### Task instructions
Could you write these lines out again, substituting "Command" for every "Instruction" and leaving everything else the same?

Data entries:
____
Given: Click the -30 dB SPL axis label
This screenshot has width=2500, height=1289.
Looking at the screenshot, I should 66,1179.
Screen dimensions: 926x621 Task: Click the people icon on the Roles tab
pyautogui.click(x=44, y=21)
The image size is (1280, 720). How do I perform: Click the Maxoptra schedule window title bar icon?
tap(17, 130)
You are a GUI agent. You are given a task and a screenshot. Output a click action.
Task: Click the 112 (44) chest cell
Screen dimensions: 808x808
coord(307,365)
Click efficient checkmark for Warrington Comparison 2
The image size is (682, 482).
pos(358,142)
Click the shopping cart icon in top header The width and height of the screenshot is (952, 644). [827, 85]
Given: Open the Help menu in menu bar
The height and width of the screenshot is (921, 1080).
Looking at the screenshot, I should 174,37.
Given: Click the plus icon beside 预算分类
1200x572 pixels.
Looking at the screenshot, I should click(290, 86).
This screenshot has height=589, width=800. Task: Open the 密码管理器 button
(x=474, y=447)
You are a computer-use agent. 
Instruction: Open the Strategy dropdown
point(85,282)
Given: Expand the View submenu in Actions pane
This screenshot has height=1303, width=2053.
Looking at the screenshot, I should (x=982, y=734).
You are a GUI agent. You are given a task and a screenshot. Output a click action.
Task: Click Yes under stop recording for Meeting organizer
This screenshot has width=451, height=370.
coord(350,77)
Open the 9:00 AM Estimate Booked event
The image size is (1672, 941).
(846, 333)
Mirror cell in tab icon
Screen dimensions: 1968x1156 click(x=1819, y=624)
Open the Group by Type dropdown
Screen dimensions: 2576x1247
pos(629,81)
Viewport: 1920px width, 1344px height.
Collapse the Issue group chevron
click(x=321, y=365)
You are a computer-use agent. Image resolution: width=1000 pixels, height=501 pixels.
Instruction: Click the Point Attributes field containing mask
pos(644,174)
____
### Task result
Given: Click the -30 dB SPL axis label
This screenshot has width=2500, height=1289.
Looking at the screenshot, I should 66,1179.
Screen dimensions: 926x621 Task: Click the people icon on the Roles tab
pyautogui.click(x=44, y=21)
The image size is (1280, 720). How do I perform: Click the Maxoptra schedule window title bar icon?
tap(17, 130)
You are a GUI agent. You are given a task and a screenshot. Output a click action.
Task: Click the 112 (44) chest cell
Screen dimensions: 808x808
coord(307,365)
Click efficient checkmark for Warrington Comparison 2
The image size is (682, 482).
pos(358,142)
Click the shopping cart icon in top header The width and height of the screenshot is (952, 644). [827, 85]
Given: Open the Help menu in menu bar
The height and width of the screenshot is (921, 1080).
Looking at the screenshot, I should 174,37.
Given: Click the plus icon beside 预算分类
1200x572 pixels.
Looking at the screenshot, I should click(290, 86).
This screenshot has height=589, width=800. Task: Open the 密码管理器 button
(x=474, y=447)
You are a computer-use agent. 
Command: Open the Strategy dropdown
point(85,282)
Given: Expand the View submenu in Actions pane
This screenshot has height=1303, width=2053.
Looking at the screenshot, I should (x=982, y=734).
You are a GUI agent. You are given a task and a screenshot. Output a click action.
Task: Click Yes under stop recording for Meeting organizer
This screenshot has width=451, height=370.
coord(350,77)
Open the 9:00 AM Estimate Booked event
The image size is (1672, 941).
(846, 333)
Mirror cell in tab icon
Screen dimensions: 1968x1156 click(x=1819, y=624)
Open the Group by Type dropdown
Screen dimensions: 2576x1247
pos(629,81)
Viewport: 1920px width, 1344px height.
Collapse the Issue group chevron
click(x=321, y=365)
You are a computer-use agent. Image resolution: width=1000 pixels, height=501 pixels.
Command: Click the Point Attributes field containing mask
pos(644,174)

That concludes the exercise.